La tecnología Grander llega a los balnearios

 

En Discovery DSALUD hemos hablado ya extensamente de las grandes virtudes y posibilidades de la tecnología creada porel naturista austriaco Johann Grander con la que éste asegura no sólo poder revitalizar todo agua contaminada sino eliminar, reducir o neutralizar el impacto negativo de sus elementos tóxicos y devolverla sus propiedades energéticas originales dotándola además de una especie de “sistema de defensa” por el que ese agua se “inmuniza” a partir de entonces durante años; es decir, no vuelve a contaminarse energéticamente. El método se basa en la capacidad del agua para almacenar y transmitir información y lo que hacen sus aparatos es, simplemente, “reinformar” al agua.

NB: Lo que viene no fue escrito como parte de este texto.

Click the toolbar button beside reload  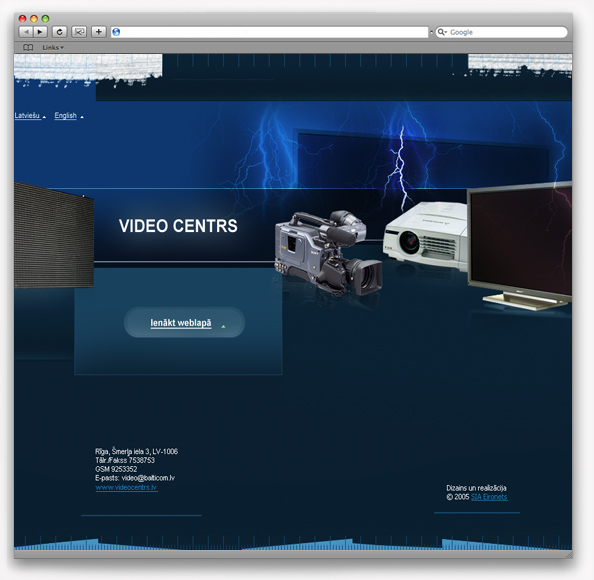79,32
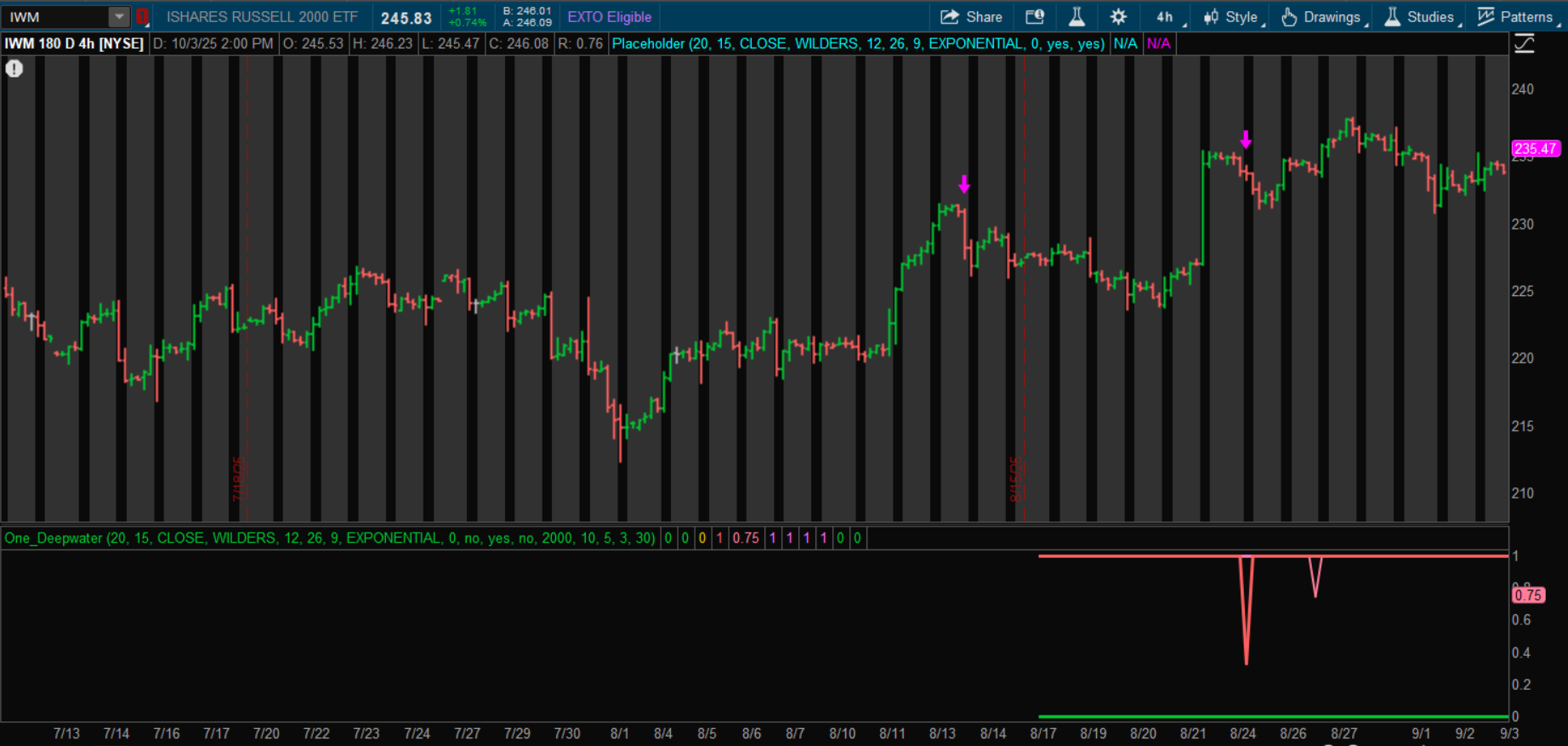
Task: Toggle the red symbol link indicator
Action: (142, 17)
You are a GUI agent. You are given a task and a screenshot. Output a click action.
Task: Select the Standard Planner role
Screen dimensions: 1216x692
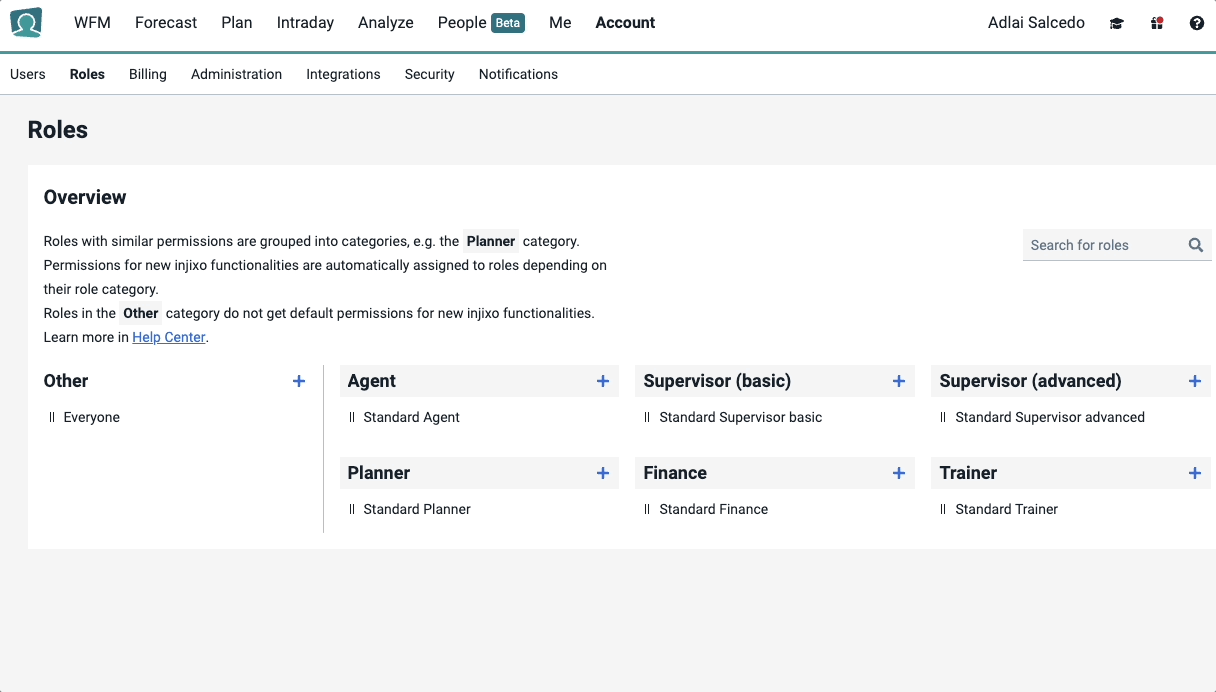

Una de las razones es que en el agua sólo existe multiplicación de gérmenes cuando la cantidad de carbono orgánico asimilable en ella es superior a 10 mg/l y, por tanto, sólo son microbiológicamente estables las aguas con un contenido inferior a esa cantidad. Bueno, pues eso se consigue con el método de Johann Grander.

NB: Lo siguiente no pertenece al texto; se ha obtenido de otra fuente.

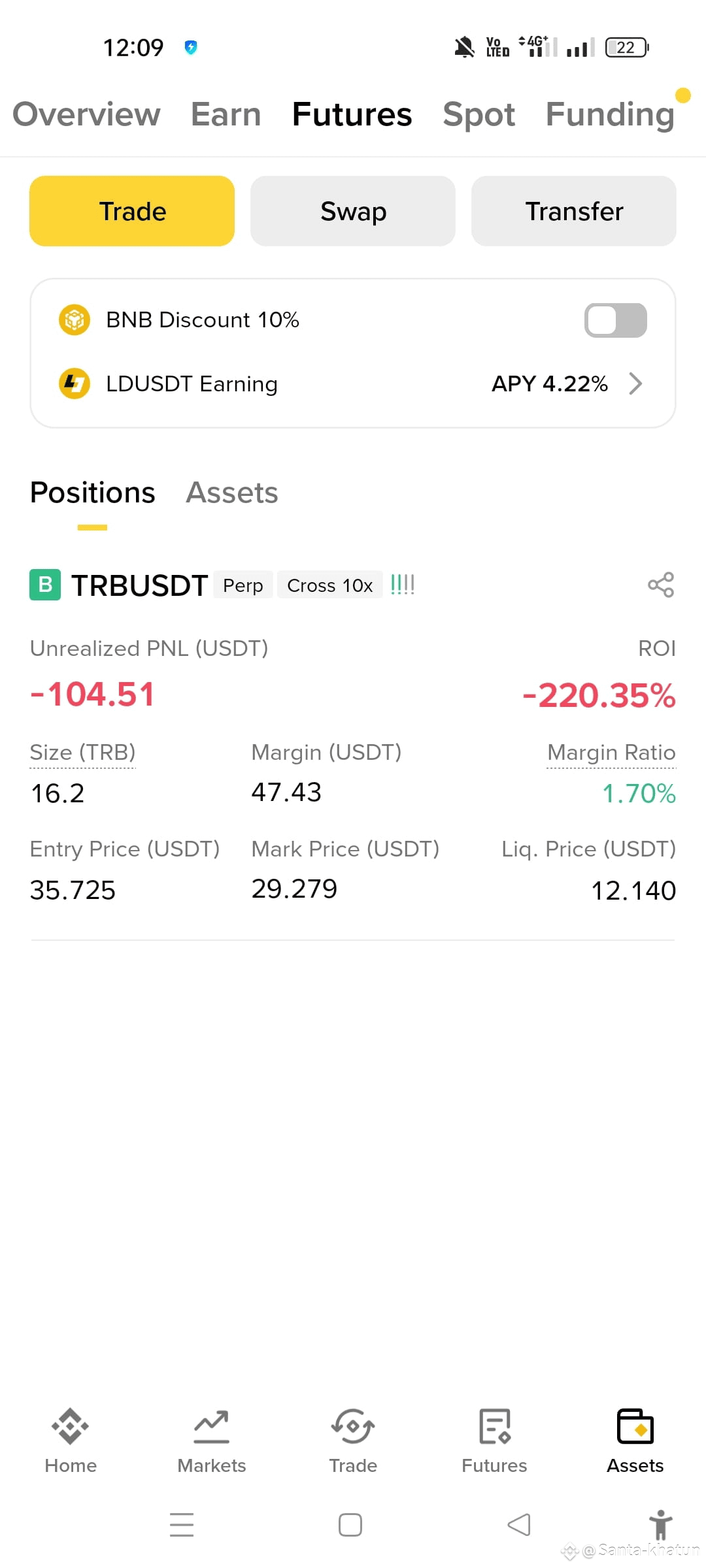Tap the yellow Trade button

pyautogui.click(x=132, y=211)
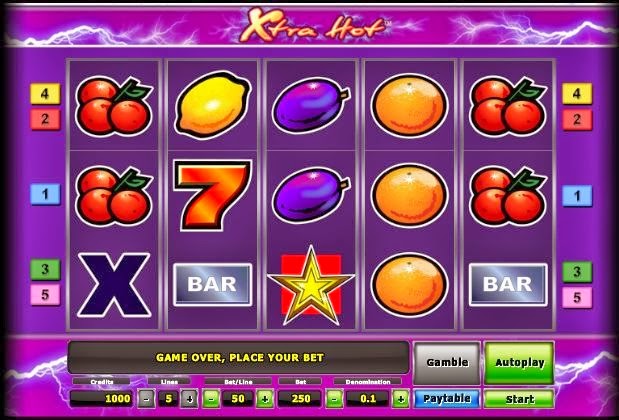Decrease the number of lines
Screen dimensions: 619x420
point(146,399)
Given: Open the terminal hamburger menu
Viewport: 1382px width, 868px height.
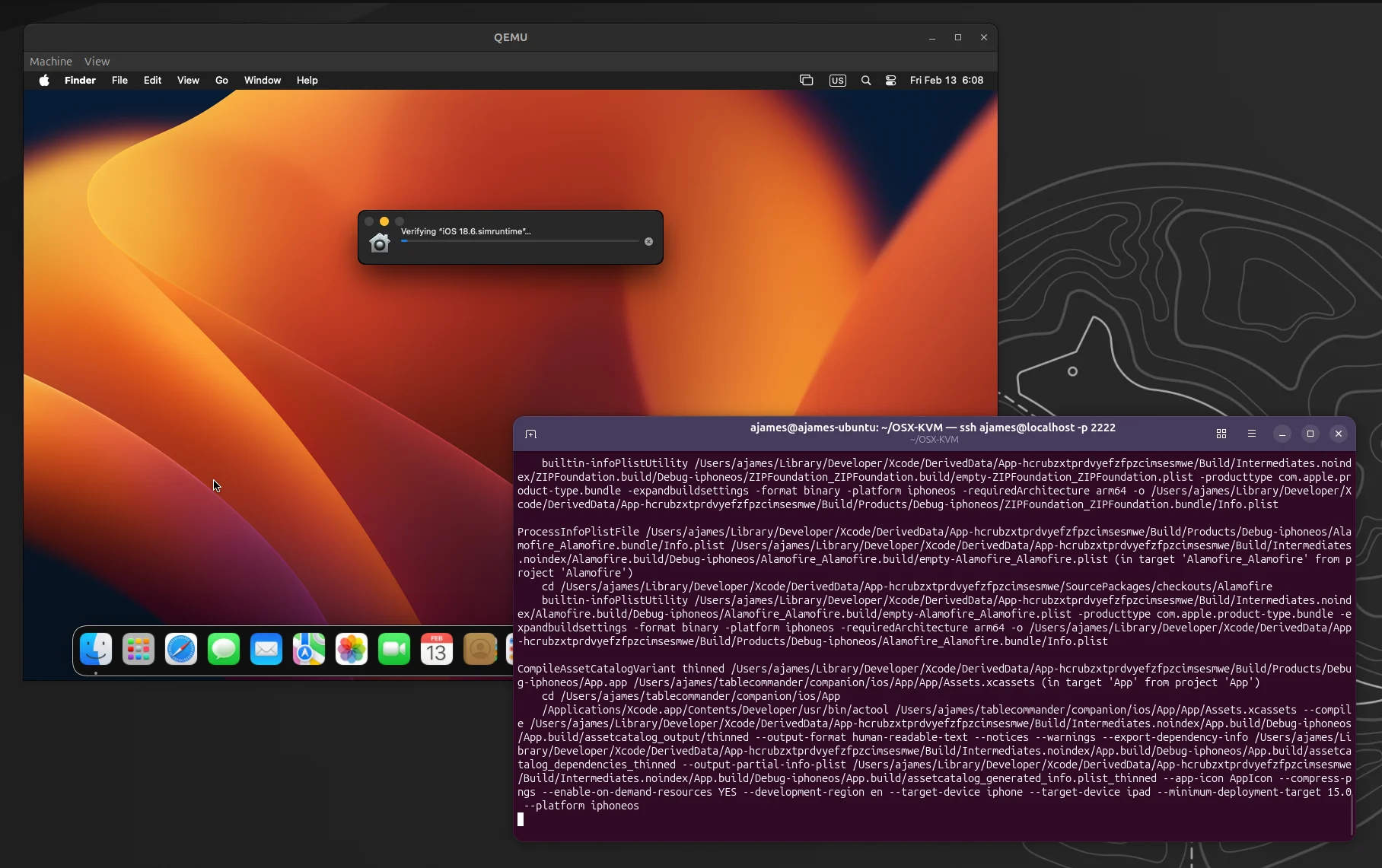Looking at the screenshot, I should coord(1253,434).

Está además constatado que su consumo habitual potencia los efectos de los medicamentos homeopáticos, mitiga el dolor, favorece la rápida curación de infecciones y enfermedades de la piel, acorta el tiempo de convalecencia en caso de lesiones musculares, estimula la capacidad de autosanación del cuerpo y, en general, energetiza el organismo y ayuda a conservar la salud(lea lo publicado al respecto  en el nº 69 de nuestra web: www.dsalud.com).

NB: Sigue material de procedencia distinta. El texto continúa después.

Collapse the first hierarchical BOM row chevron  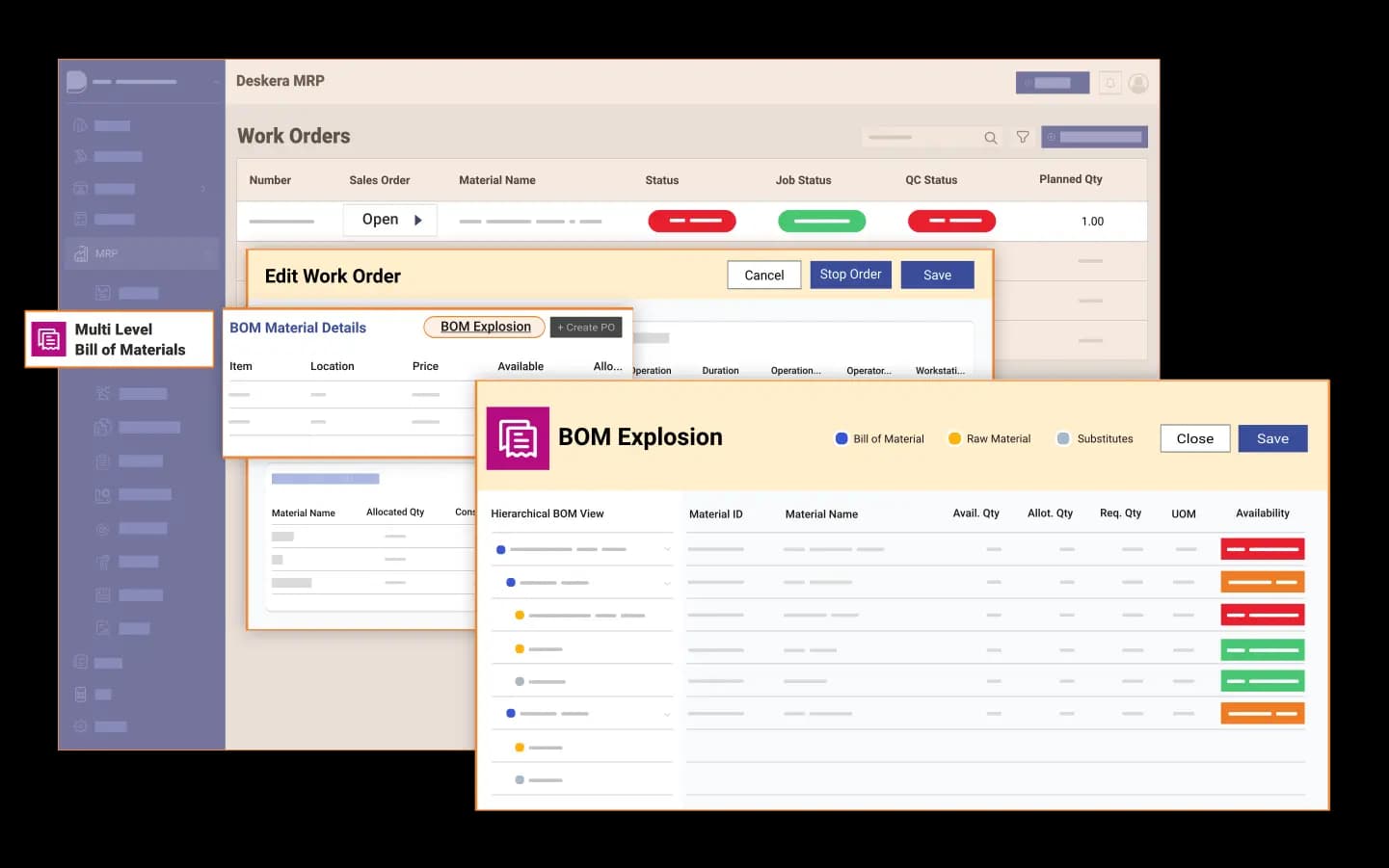click(x=667, y=550)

Pues bien, si ya en el nº 73 de la revista explicamos que en la desalinizadora de Jávea (Alicante) se había instalado esta tecnología con excelentes resultados ahora se nos informa que otro tanto ha hecho uno de los balnearios más lujosos de España y Europa: el centro termal Blancafort instalado en un hotel de Gran Lujo. Según sus responsables, la Tecnología Grander no sólo ha logrado mejorar notablemente la calidad del agua sulfatada propia de sus instalaciones sino estabilizar el parámetro del Redox, equilibrar el pH, eliminar la turbidez del agua, lograr una transmisión de temperatura más rápida con el consiguiente ahorro de energía, hacer el agua más suave al disminuir la tensión superficial hasta en un 17%, ahorrar hasta un 50% del bromo utilizado como bactericida en lugar de cloro, etc.